A Distributed cache is a system that creates a cluster of random-access memory(RAM) of multiple networked computers to work as a single in-memory data store cache to provide fast access to data.

Why do we Need Distributed Cache System?

Distributed caching helps meet application today’s increasingly demanding transaction performance requirements, which is not possible in traditional caching.

  • Distributed caching lets you load balance web traffic over several application servers and not lose session data in case any application server fails.
  • By caching data in multiple places in your network, including on the same computers as your application, network traffic can be reduced and increasing bandwidth available for other applications that depend on the network.
  • Distributed caching is being mostly used in the industry today, for having the potential to scale on demand & being highly available.
  • Scalability, High Availability, Fault-tolerance are crucial to the large-scale services running online today.
  • Many online businesses need to keep their services online all the time. Think about health services, stock markets, military. They have no scope for going down. They are distributed across multiple nodes with a pretty solid amount of redundancy.

How distributed caching is different from local caching.

Distributed cache is specificly designed to enable system to quickly and easily scale it self be it storage, computing or anything.

The local cache is hosted on a limited number of instances. It’s difficult to scale quickly. Its availability and fault-tolerant capacity is inferior compared to the distributed cache design.
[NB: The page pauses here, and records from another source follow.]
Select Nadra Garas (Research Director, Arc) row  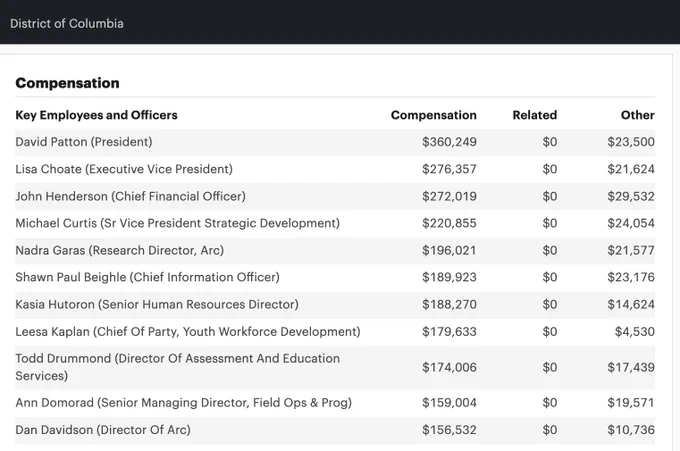click(335, 251)
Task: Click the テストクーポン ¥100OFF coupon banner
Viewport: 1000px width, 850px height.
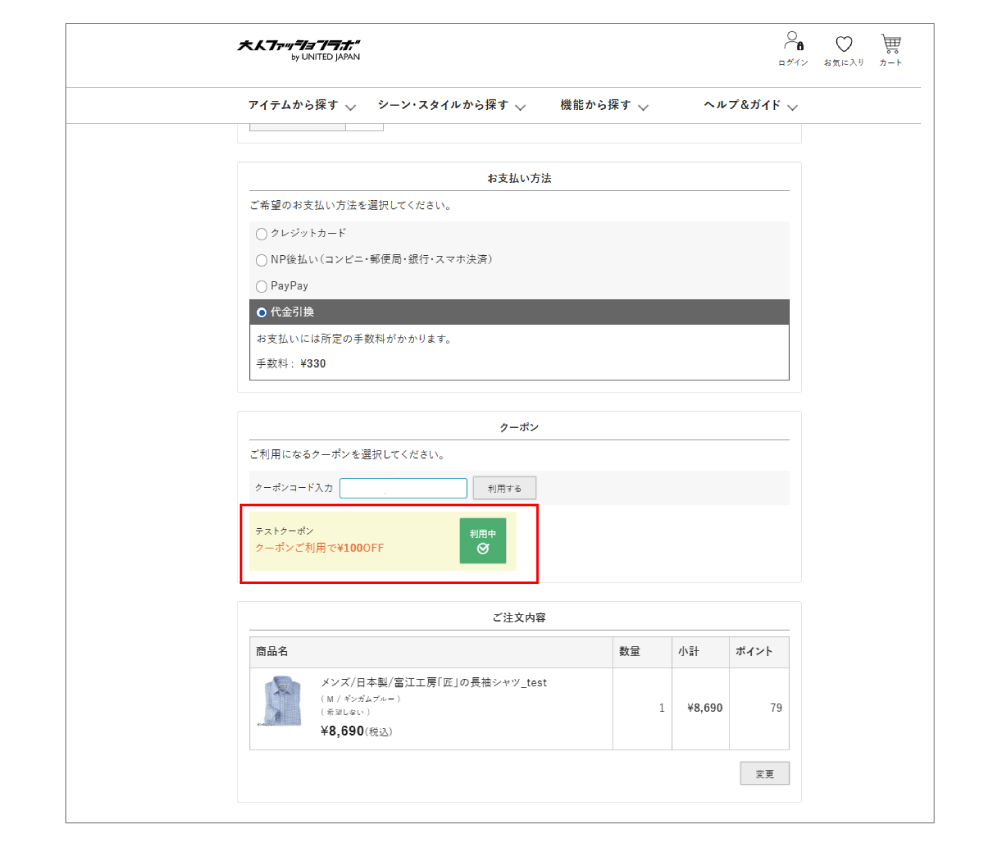Action: click(350, 541)
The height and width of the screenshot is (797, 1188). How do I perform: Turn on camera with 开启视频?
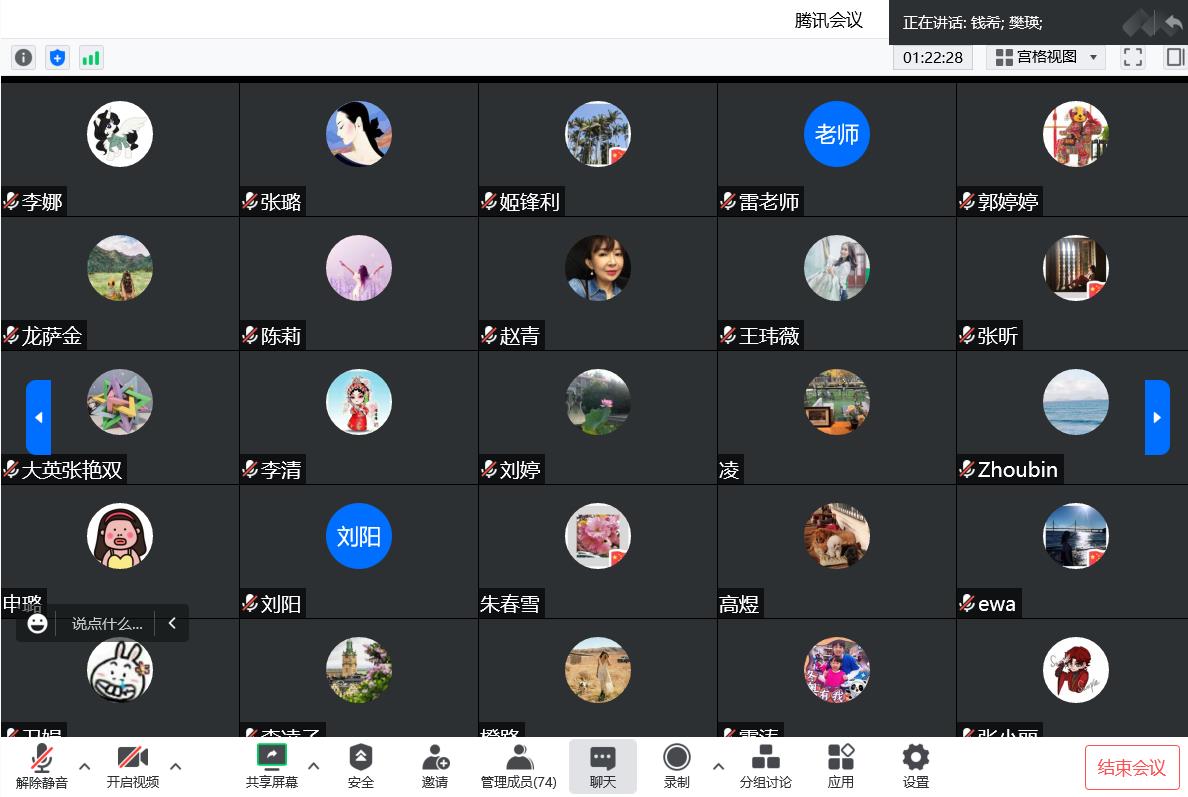tap(133, 766)
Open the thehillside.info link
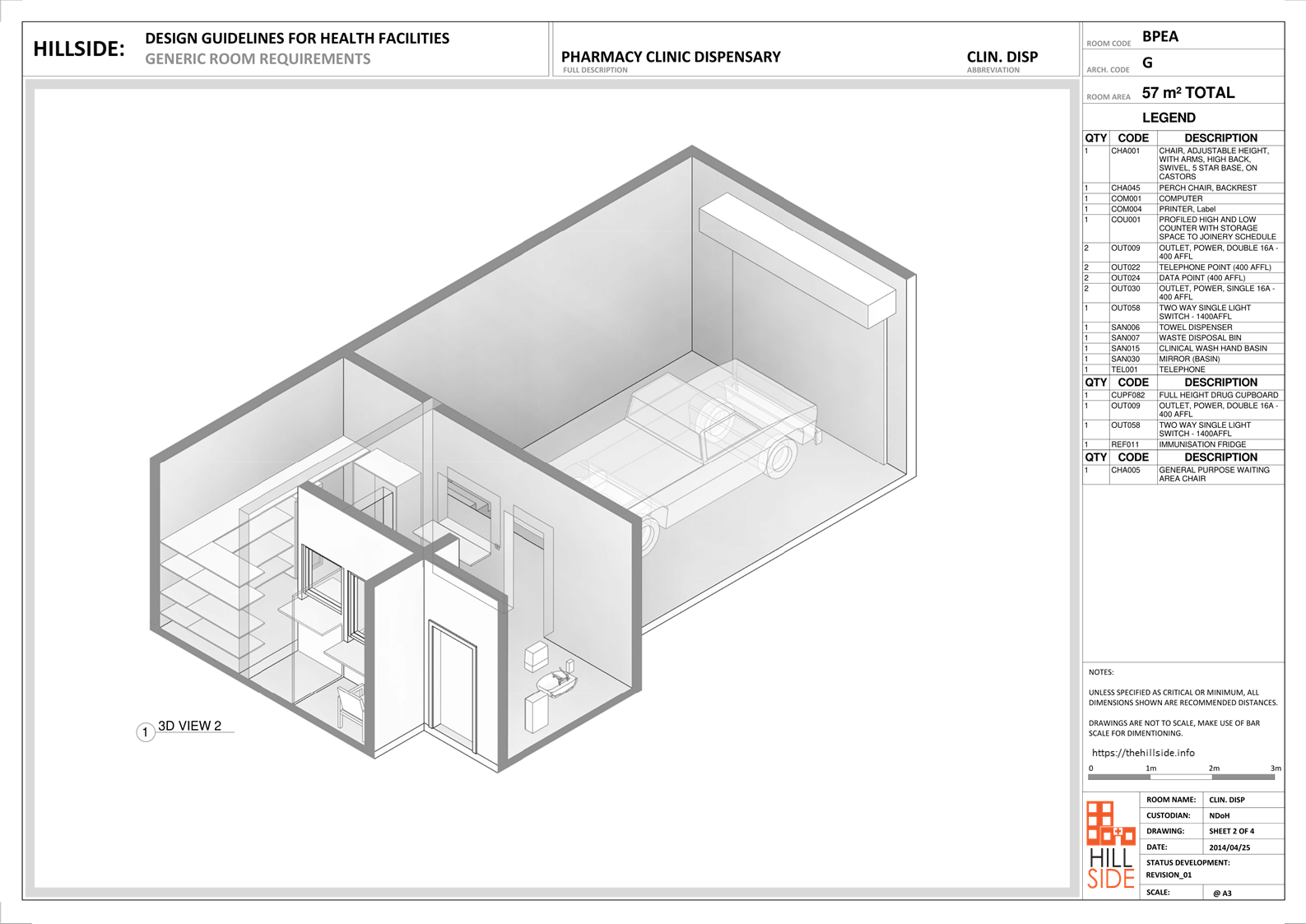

How distributed caching works?

Distributed cache is basically is a Distributed Hash Table which has a responsibility of mapping Object values to Keys spread across multiple nodes.

All major operation like addition, deletion, failure of nodes are continuously managed using a hash table as long as the cahe service is online.

Cache evict data on the basis of LRU( Least Recently Used Policy).Basically it uses a Doubly-Linked-List to manage the data pointers, which is the most important part of the data-structure.

Limitations of Distributed Cache:

While there are many benefits of using a distributed cache, the main downside is the cost of RAM. Since RAM costs are significantly higher than disk or SSD costs, in-memory speed is not easily available to everyone.

Businesses that use large distributed caches can typically justify the hardware expense through quantifiable gains of having a faster system. But Since RAM is becoming more and more affordable in costs, in-memory processing is becoming more mainstream for all businesses.

Popular Distributed Caching Systems:

 Memcache is most popular cache which is used by Google Cloud in its Platform As A Service.

 Redis another popular system that is an open-source in-memory distributed system. It supports other data structures too such as distributed lists, queues, strings, sets, sorted sets. Besides caching, Redis is also often treated as a NoSQL data store.